从这个意义上说,人类语义新皮层记忆中的现有图式可能影响回忆的内容[2]。也许我们可以认为一些生成式人工智能系统由于其庞大的训练而包含“图式”,这可能导致类似的标记序列被压缩在一起。这样的图式可能是一个医生的诊所,其中会有许多元素和事件可能在不同的医生诊所中常见。
第四,一旦情景记忆被检索到新皮层,它可能会在新皮层语义网络中被复述和思考更多[2,17,23],这可能会反过来修改,以便它们包含从情节中检索到的信息,例如修改新皮层关于特定科学会议上进行的趣味讨论的自传体语义记忆。通过这种方式,情景记忆可能导致大脑中生成新的语义表示[2]。这对于生成式人工智能来说要困难得多,因为GPT-4中训练的信息在2021年是正确的,当需要用新数据更新信息时,这个过程非常耗时、昂贵且计算密集[12]。

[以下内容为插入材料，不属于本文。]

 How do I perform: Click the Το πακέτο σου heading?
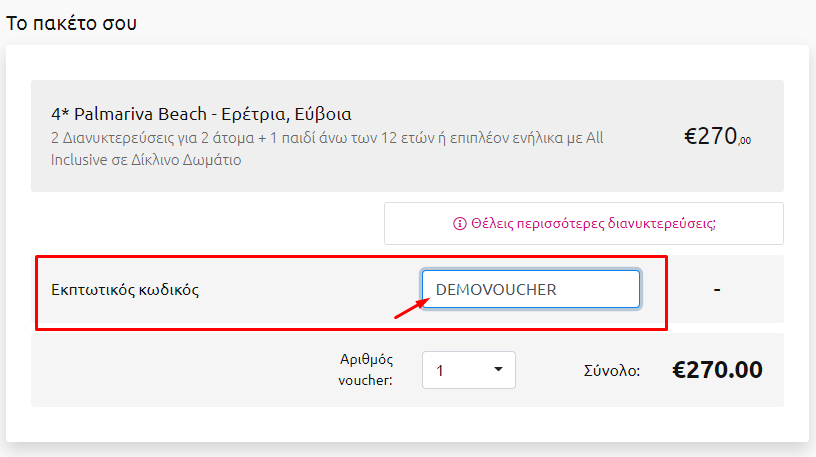click(71, 23)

第五,在使用海马体到新皮层的返回投射检索路径(图1中的绿色)检索情景记忆后,利用吸引子网络[2]的额叶皮层中的规划和想象系统可以变得活跃[56,57],并且可以被触发,思考回忆信息对未来的可能影响。这些是新皮层机制,在使用海马体-新皮层连接(图1)回忆后,有助于前瞻性记忆[58]。前瞻性记忆涉及利用过去和现在的信息生成对未来的预测[58],可能由这里提到的网络机制实现[2],并且本质上是建设性的[59,60]。

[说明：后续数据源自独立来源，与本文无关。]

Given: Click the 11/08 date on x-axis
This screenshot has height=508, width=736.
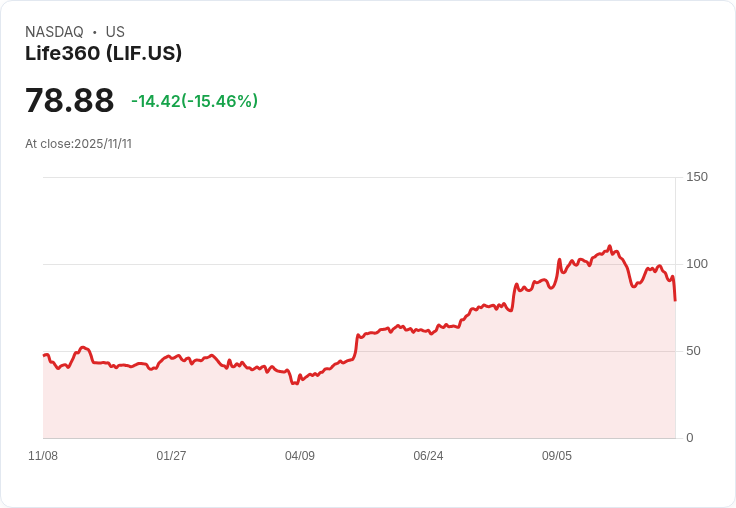Looking at the screenshot, I should [43, 456].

第六,人类大脑似乎使用了几种不同类型的记忆系统,一种是基于先前经验的新皮层长期记忆用于语义表示,另一种是海马体系统用于情景记忆[2,3,13,14]。这使得海马体系统能够实时收集关于特定事件的新记忆,与可能逐渐受益于从情景事件中学到的内容的长期语义记忆分开。此外,人类大脑中还有几种短期记忆系统[2]。这些不是生成式人工智能系统的属性,这些不同类型的架构和记忆系统可能对生成式人工智能系统有益。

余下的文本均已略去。